RECORDS TO PROCESS:
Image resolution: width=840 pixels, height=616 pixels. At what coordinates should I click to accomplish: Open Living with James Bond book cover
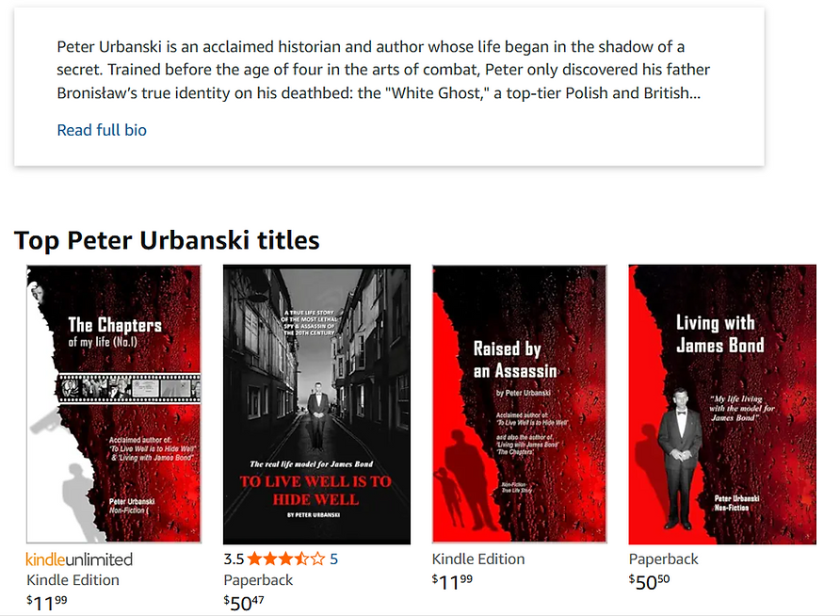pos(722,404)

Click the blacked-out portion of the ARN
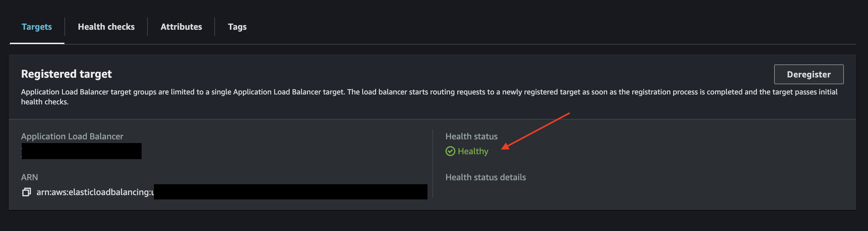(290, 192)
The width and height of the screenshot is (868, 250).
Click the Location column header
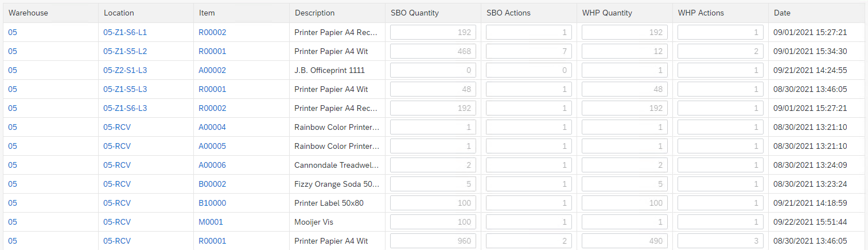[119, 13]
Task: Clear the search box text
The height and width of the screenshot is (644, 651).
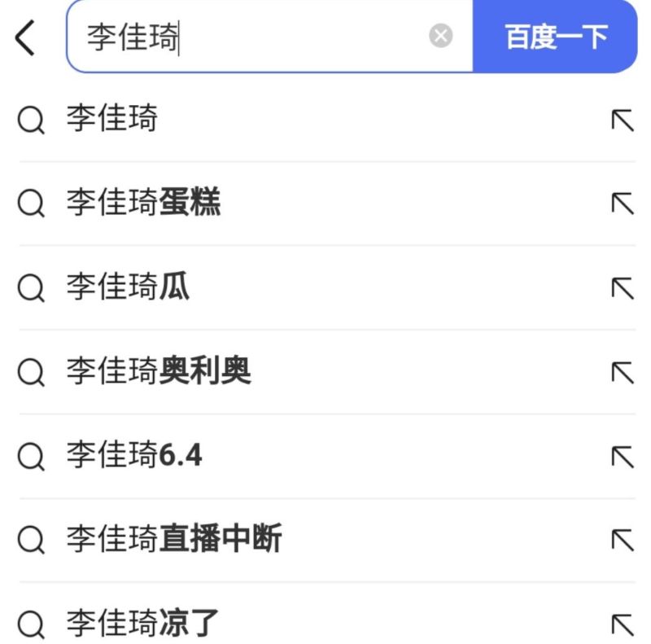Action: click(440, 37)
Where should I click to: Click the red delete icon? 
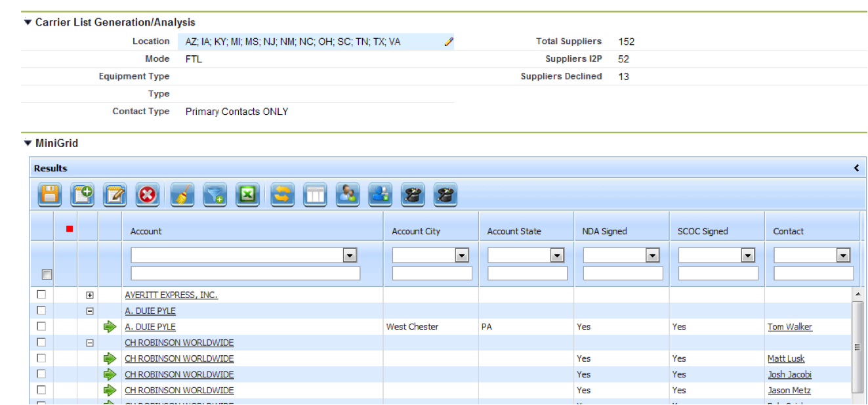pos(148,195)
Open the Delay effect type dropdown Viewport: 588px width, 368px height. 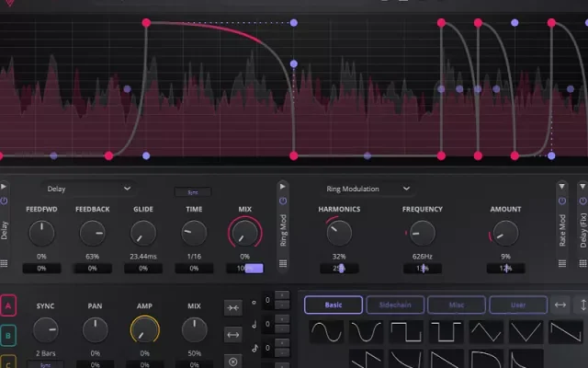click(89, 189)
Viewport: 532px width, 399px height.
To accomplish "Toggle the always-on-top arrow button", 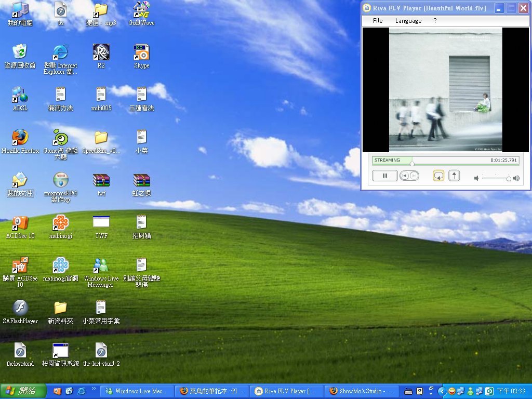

WORK TASK: Find the line that contains "Viewport: 532px width, 399px height.". Copy it and every line after it through the end of the listing exactly, but not the pictures.

EXPECTED OUTPUT:
Viewport: 532px width, 399px height.
To accomplish "Toggle the always-on-top arrow button", 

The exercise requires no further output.